* [Your tasks]:
A – Write out the part of the blog post that opens with the words containing "but first, I" and closes with "the Cisco gear.".
B – According to the blog post, why does the writer consider Cisco's SIP implementation essentially proprietary?

* [Reading passage]:
::::::::

Just some quick thoughts...
but first, I should tel you about my job here. I'm Director of Business Development, and I focus on improving how we do business with our Infrastructure products. All that backend gear that makes a video network work. So...I get hit up constantly by lots of people at Polycom, our resellers, and our customers. Most of the time, its competitive in nature.
Today, I got a call from a sales rep in the midwest and he was trying to close some business at a customer. Only issue is that customer is a subsidiary of a larger company. John Chambers, god bless him in all the free advertising he does for us, had given away a bunch of their TP3000s to the parent company. So...that meant the subsidiary was going to have to have combatability with the Cisco gear.
Here's what Cisco told the customer when they found out they were looking at PLCM for a mcu. "Mr. customer, Polycom's solutions are not using the STANDARD SIP protocol for either their MCUs or endpoints". Which..this is quite funny. While true that Cisco uses SIP for their telepresence solution...and not true that we don't support SIP... but the real funny is that Cisco implementation uses custom extensions...so it essentially is proprietary. A data sheet standard..not a implemented standard.

::::::::

* [Records of locating words and elements]:

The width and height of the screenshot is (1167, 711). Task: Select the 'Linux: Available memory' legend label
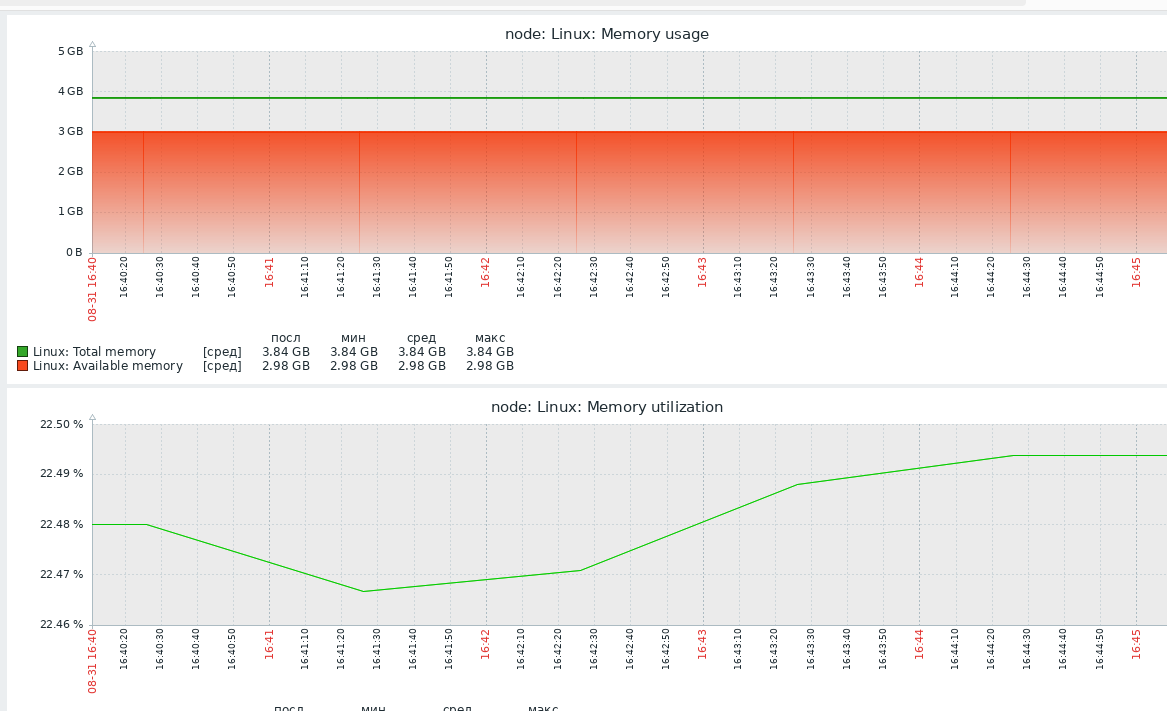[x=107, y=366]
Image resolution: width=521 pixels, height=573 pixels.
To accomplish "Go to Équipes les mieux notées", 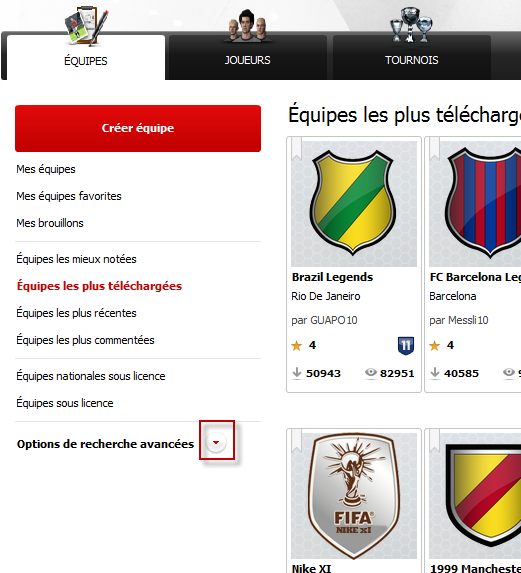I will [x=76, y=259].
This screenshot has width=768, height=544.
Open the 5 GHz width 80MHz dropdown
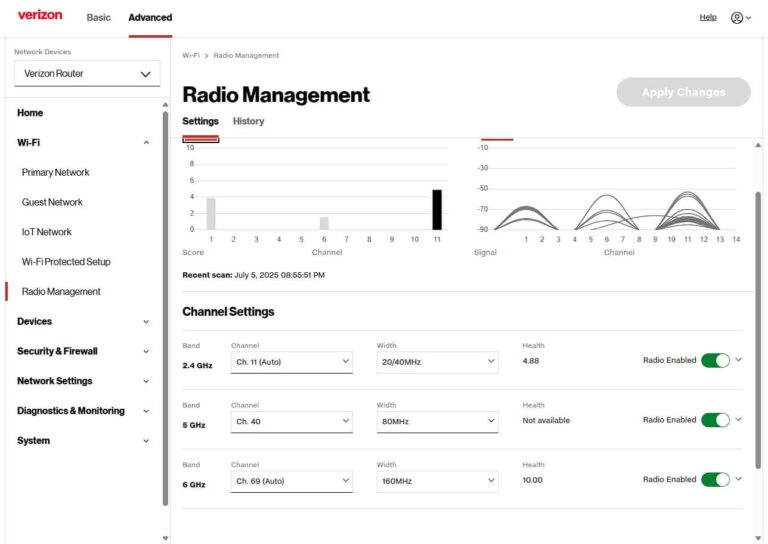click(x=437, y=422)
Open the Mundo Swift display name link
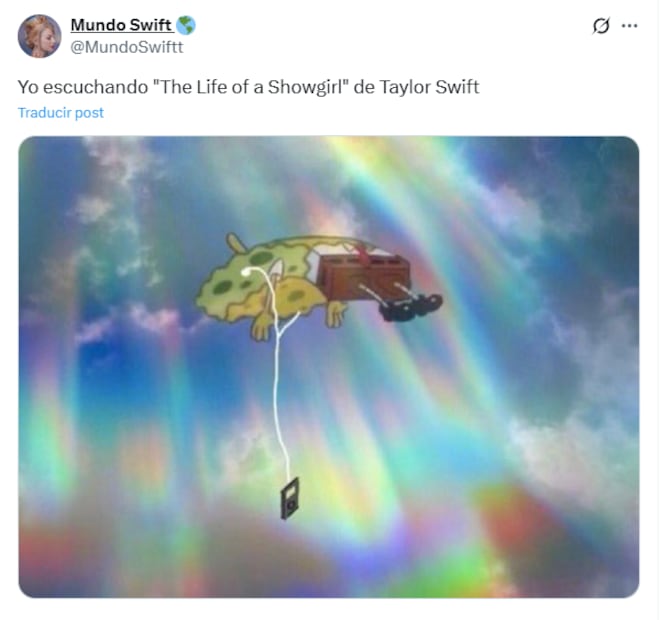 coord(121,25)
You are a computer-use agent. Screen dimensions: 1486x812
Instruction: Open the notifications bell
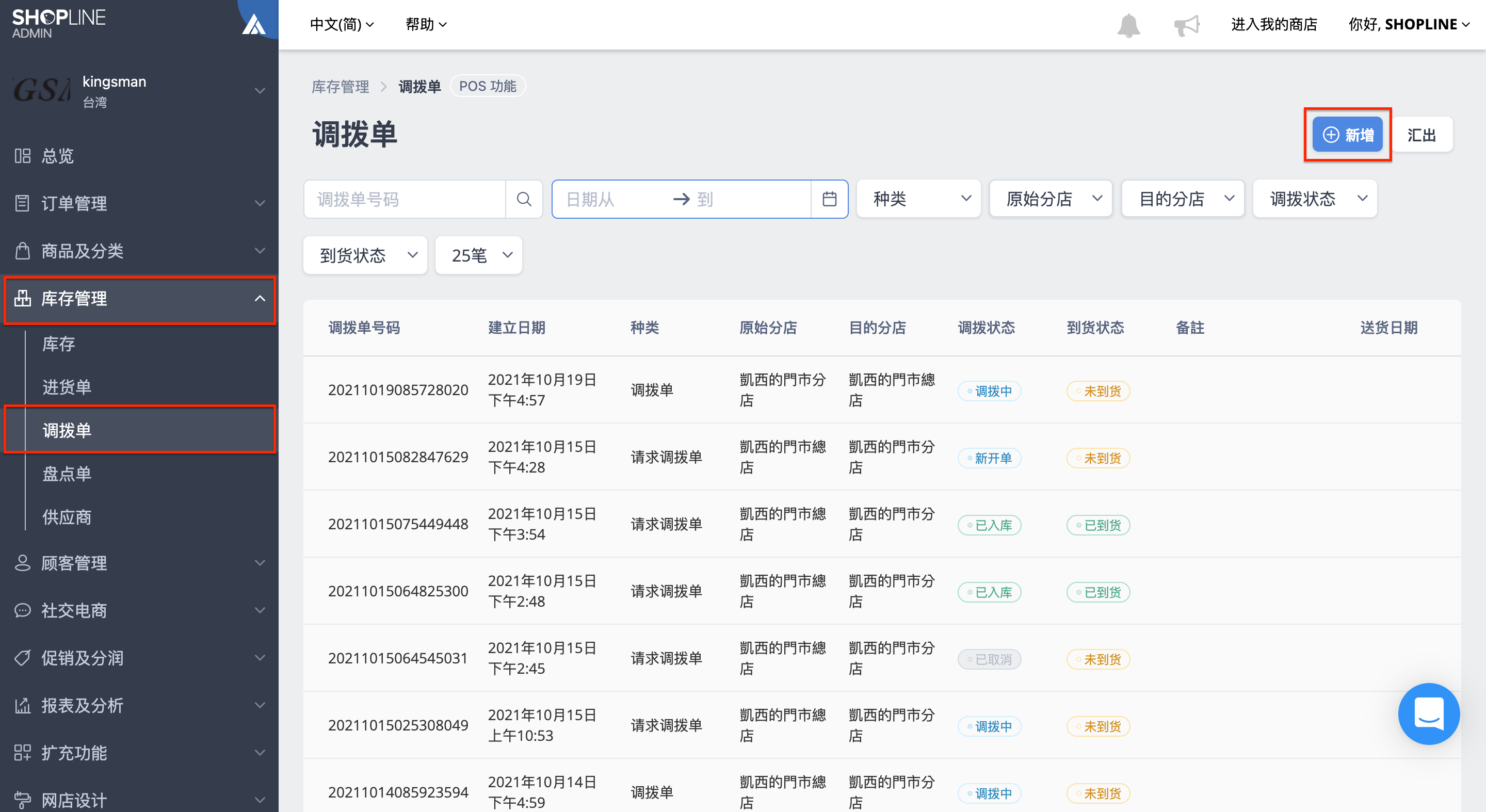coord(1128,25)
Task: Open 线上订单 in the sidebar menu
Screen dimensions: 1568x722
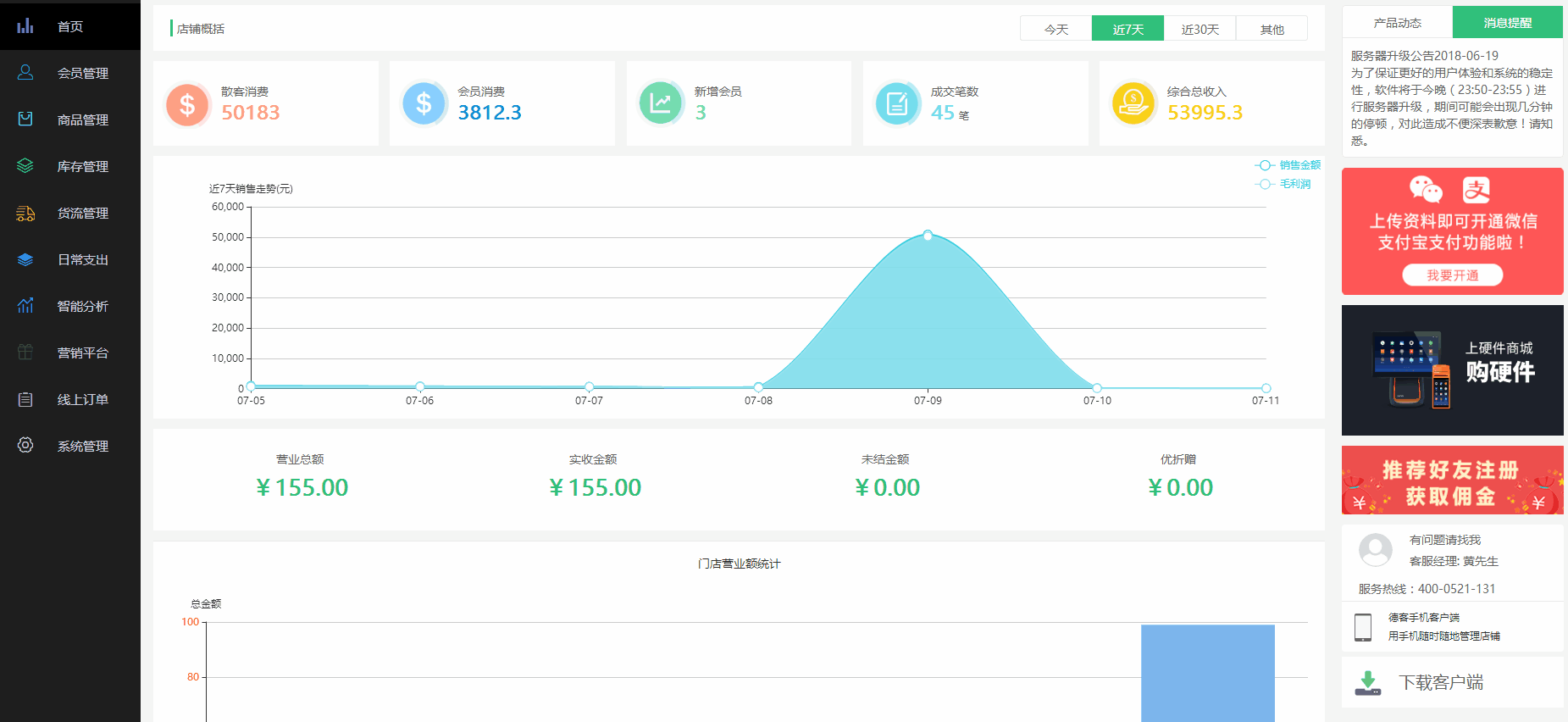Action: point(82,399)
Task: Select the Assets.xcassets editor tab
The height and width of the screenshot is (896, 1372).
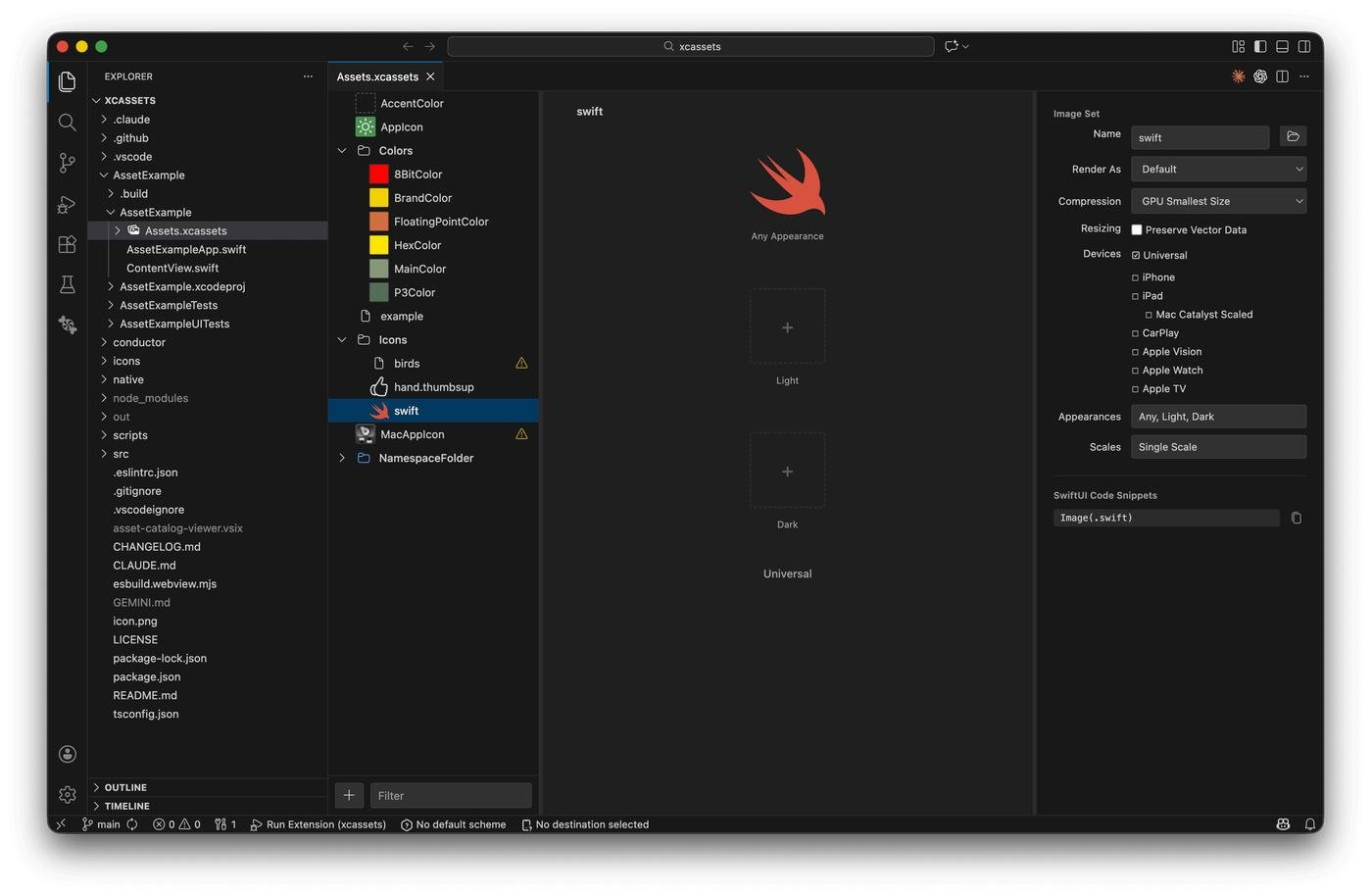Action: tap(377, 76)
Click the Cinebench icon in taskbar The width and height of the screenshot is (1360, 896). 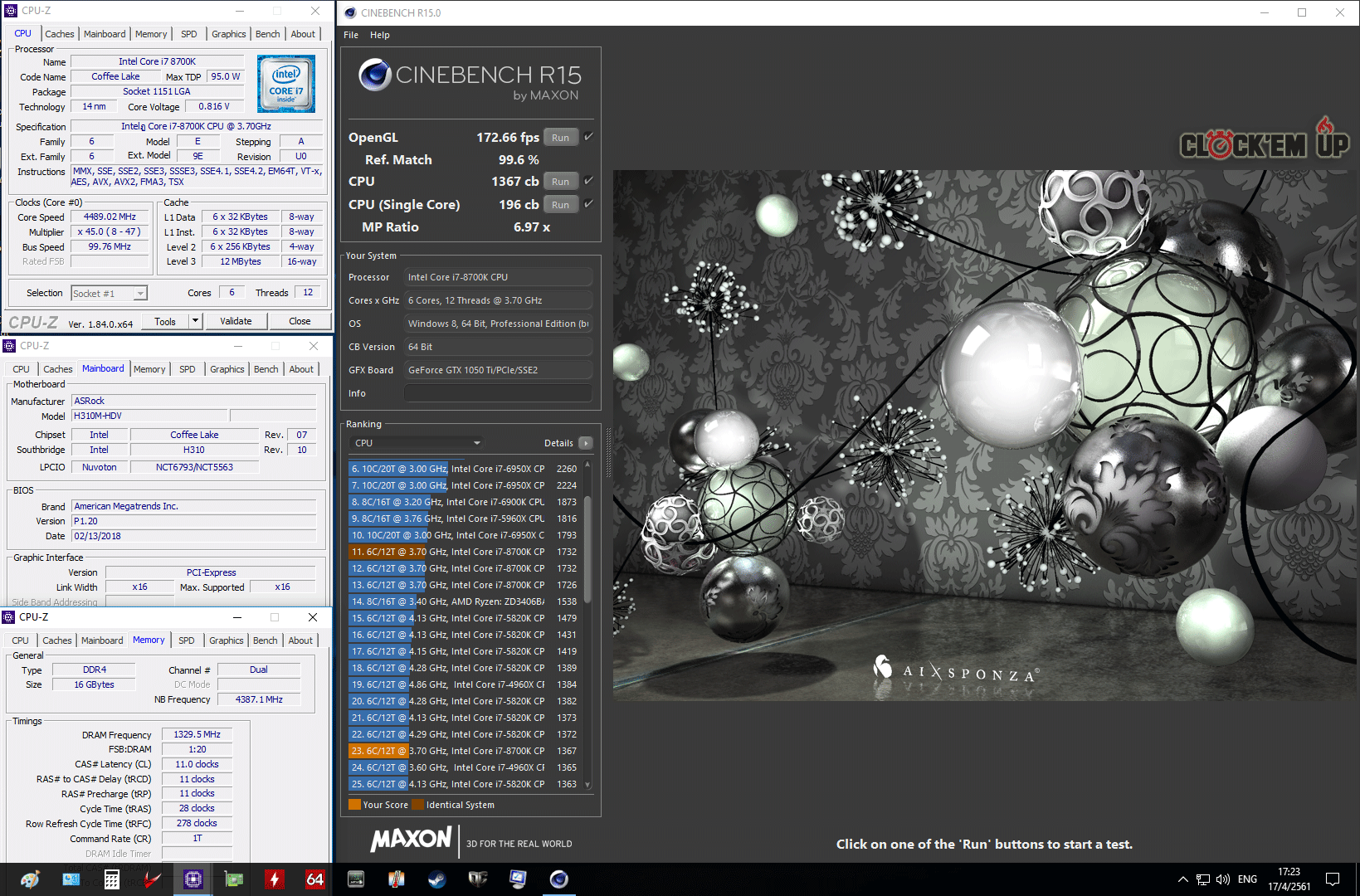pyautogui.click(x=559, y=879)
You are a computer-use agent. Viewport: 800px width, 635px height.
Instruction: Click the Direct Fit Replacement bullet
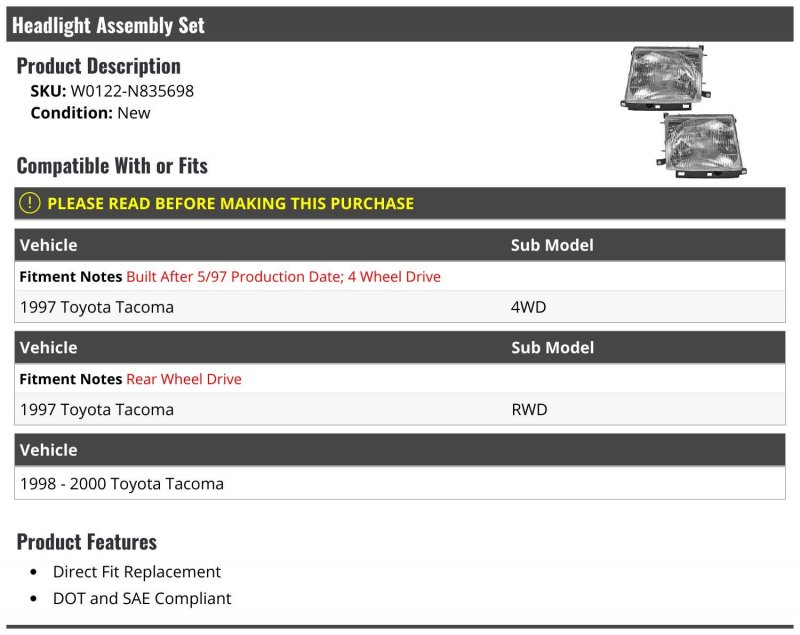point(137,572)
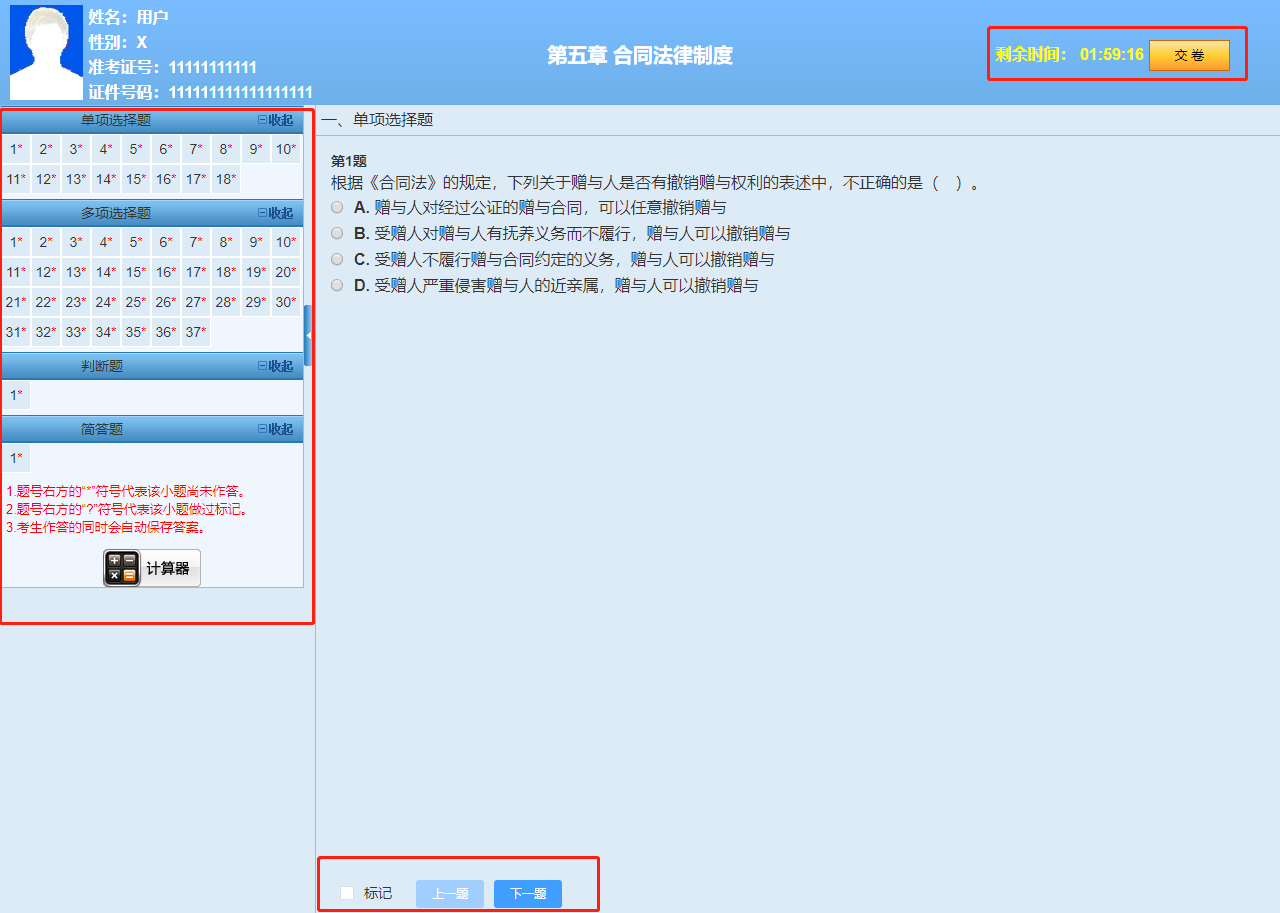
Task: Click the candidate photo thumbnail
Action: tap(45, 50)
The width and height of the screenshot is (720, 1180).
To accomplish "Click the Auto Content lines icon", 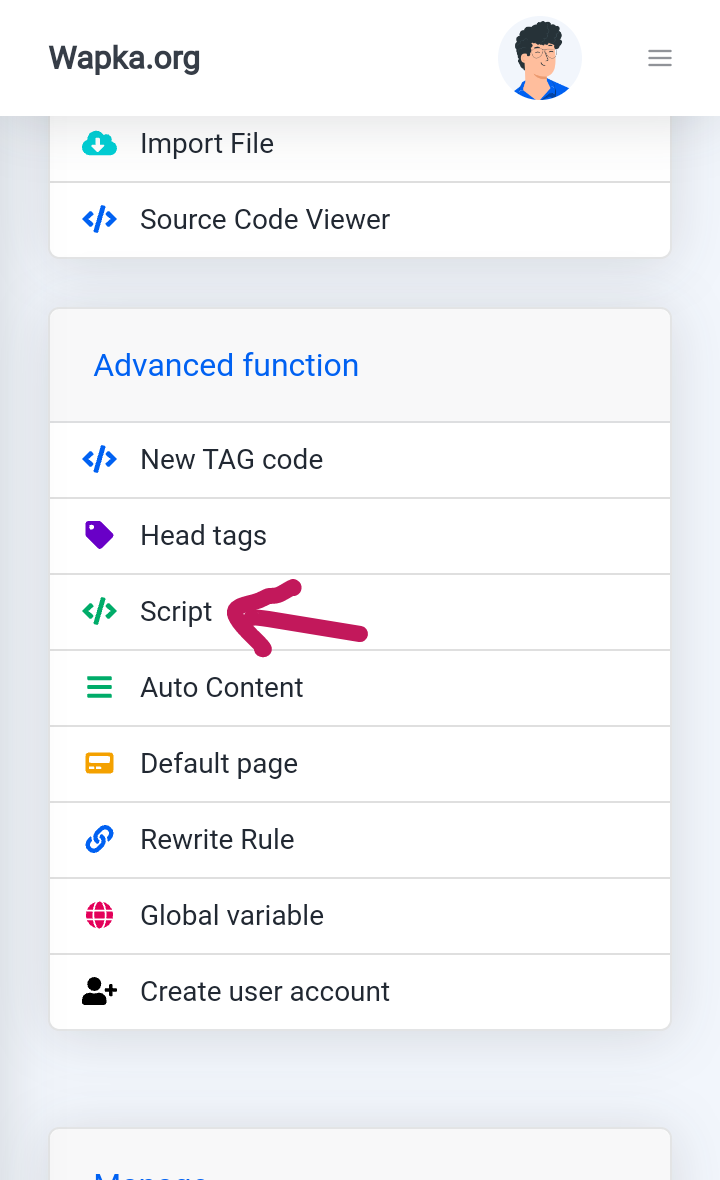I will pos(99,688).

::::::::

* [Correct answers]:
A –
but first, I should tel you about my job here. I'm Director of Business Development, and I focus on improving how we do business with our Infrastructure products. All that backend gear that makes a video network work. So...I get hit up constantly by lots of people at Polycom, our resellers, and our customers. Most of the time, its competitive in nature.
Today, I got a call from a sales rep in the midwest and he was trying to close some business at a customer. Only issue is that customer is a subsidiary of a larger company. John Chambers, god bless him in all the free advertising he does for us, had given away a bunch of their TP3000s to the parent company. So...that meant the subsidiary was going to have to have combatability with the Cisco gear.

B – Cisco's implementation uses custom extensions. That makes it a standard on the data sheet rather than an implemented standard.